Most Holy Trinity, June 11 (Year A) Exodus 34:4b-6, 8-9; Daniel 3; 2 Corinthians 13:11-13; John 3:16-18

Who is God? There is no shortage of talk, theories, books and adamant assertions about God, but what does God have to say?

Moses wanted to know, so he rose early and went to Mount Sinai. God, or at least a divine manifestation, appeared before him. The voice defined God as “merciful and gracious, slow to anger and abounding in steadfast love and faithfulness.” That was it — short and simple, and all Moses needed to know.

He knew that all of those qualities were needed in the future and were certainly going to be tested, for he was not under any illusions about the crowd of people he was leading. They had failed the test too many times. Moses pleaded with this gracious God to accompany them and forgive the many iniquities and sins that he knew would occur.

There are images of God in some of the Scriptures that are far less flattering and comforting. Natural disasters, plagues and invading armies were often seen as the wrathful and punishing hand of God.

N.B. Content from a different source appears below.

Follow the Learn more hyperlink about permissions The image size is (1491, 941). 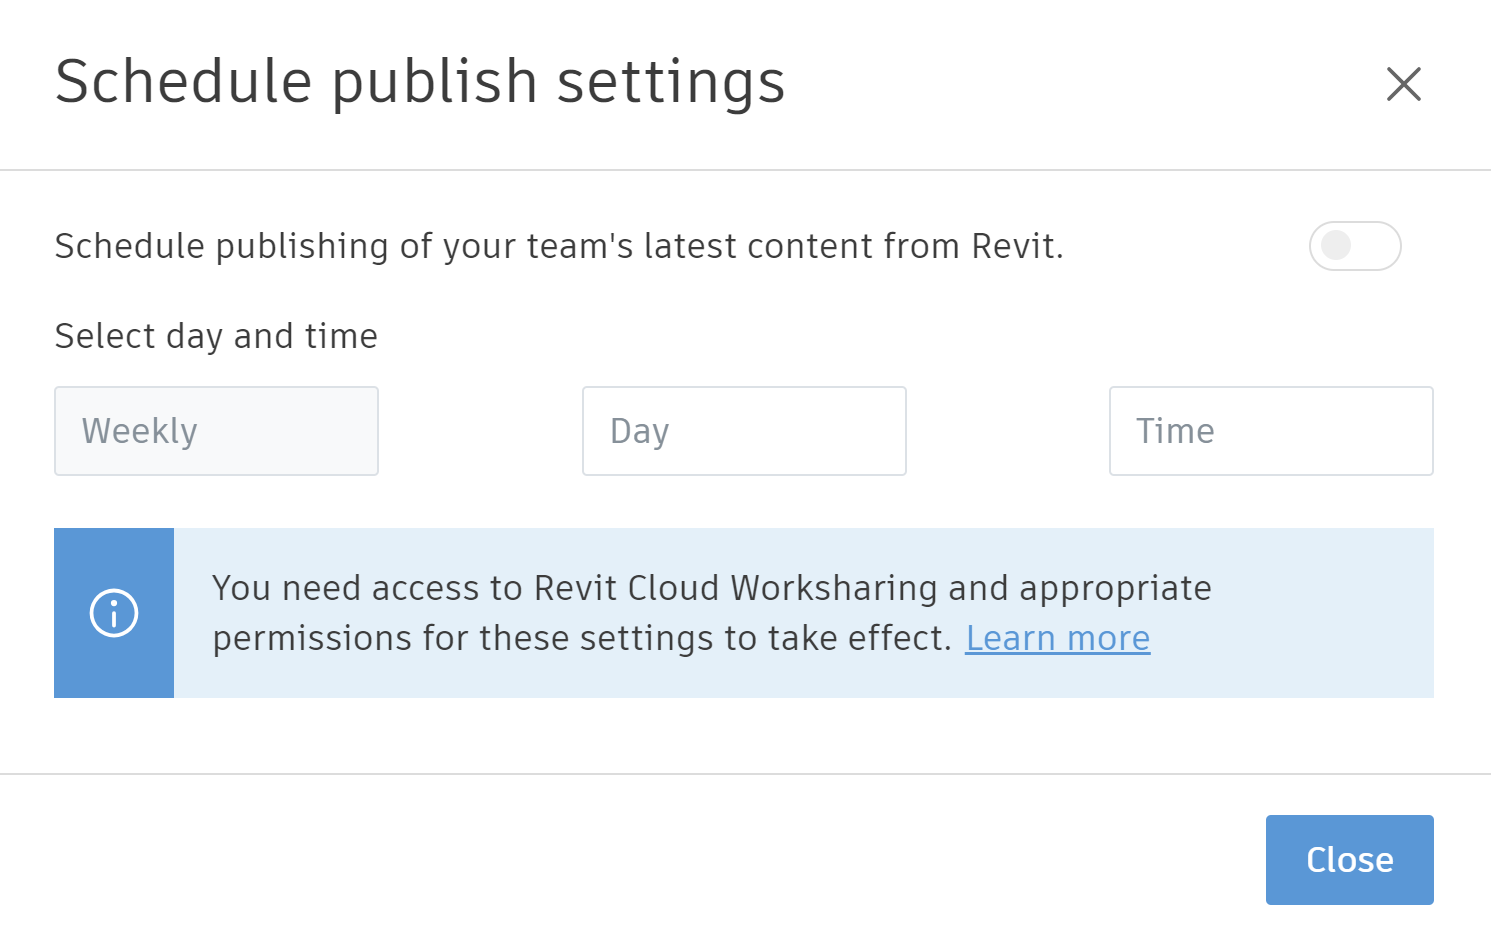1057,637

This is a persistent human tendency, even though we should know better by now. Many have projected their own fear and darkness on to the divine image, but God always steps out from behind these man-made masks and reveals who God really is.

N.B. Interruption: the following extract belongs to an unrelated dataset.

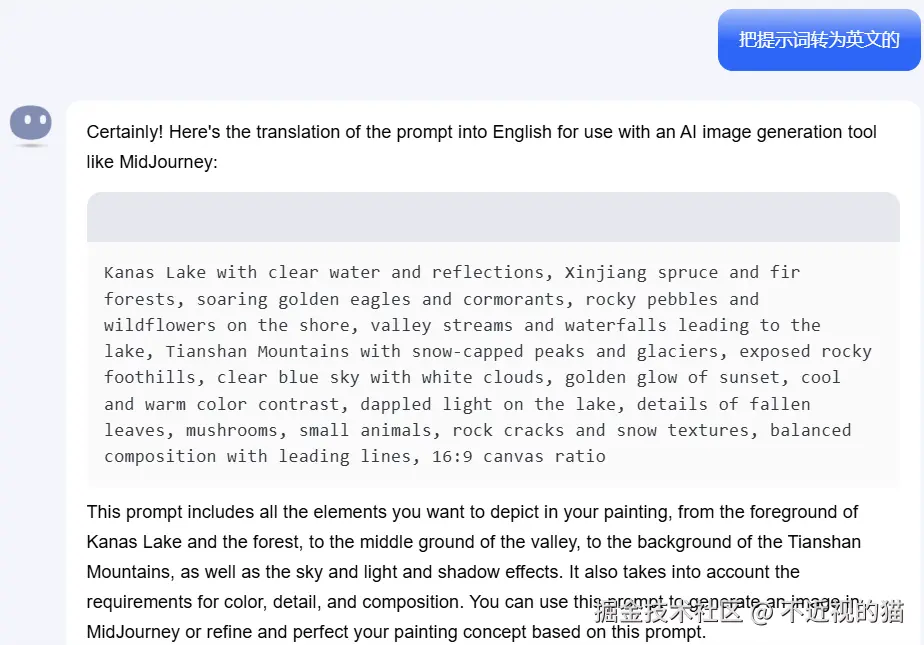The height and width of the screenshot is (645, 924).
Task: Click the chatbot avatar icon
Action: tap(31, 125)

Like a golden thread, this image of the loving and merciful God runs throughout the prophets and the gospels, and it is the thread we should follow to lead us out of confusion, fear and uncertainty. Today, there are far too many people turning the merciful and gracious God into an object of fear, division and intolerance.

The word that is translated as “steadfast love” is the Hebrew word hesed and it has a range of meanings. It can mean merciful, compassionate, loyal, faithful or all those things. It reassures us that not only is God merciful and compassionate, but God is with us constantly and unconditionally.

God remains with us even in the depths of our sin or broken lives, just as God was with the Israelites. We may have to experience the consequences of our actions, but God will be there to help us pick up the pieces and make a fresh start. God’s love, unlike human love, is unwavering and everlasting.

Paul’s blessing from Second Corinthians gives us a brief glimpse of what might be called the dance of the Trinity. Grace, love and communion are all part of the divine life in which we are invited to participate. Despite the uniqueness of each person of the Trinity, they all share these qualities. Divine life is marked by harmony, peace and sharing, so that is the way to enter this divine life and remain within it.

John 3:16 is probably the most famous verse in the entire New Testament. It can be seen on bumper stickers, religious paraphernalia and in the end-zones during football games. In one verse, it expresses succinctly the life and mission of Jesus — He came as an expression of God’s love and mercy. God has only love for the world and is not interested in punishment.

In the Spiritual Exercises of St. Ignatius of Loyola, the Trinity gazes down on the world and its people, and is moved by human suffering and misery. God decides to send the Son to bring about humanity’s redemption.

God offered humanity a desperately needed lifeline, but as in real life situations, not everyone will reach out and grasp it. Those who reject the love that God offers bring suffering on themselves since they close themselves off to the divine life offered by God.

Today we have an understanding of the dynamics of faith and doubt that is a bit more nuanced than John’s black and white approach. There are many reasons why people come to faith or fail to do so, and it is not necessarily bad intent or personal failing on their part. God does not give up on anyone and will revisit them again and again in various ways.

John’s subtle and enigmatic use of words requires a bit of unpacking. Accepting Jesus is far more than mere church attendance or cultural Christianity. A careful study of John’s Gospel reveals that believing in Jesus meant a personal encounter and relationship, as well as a life marked by discipleship.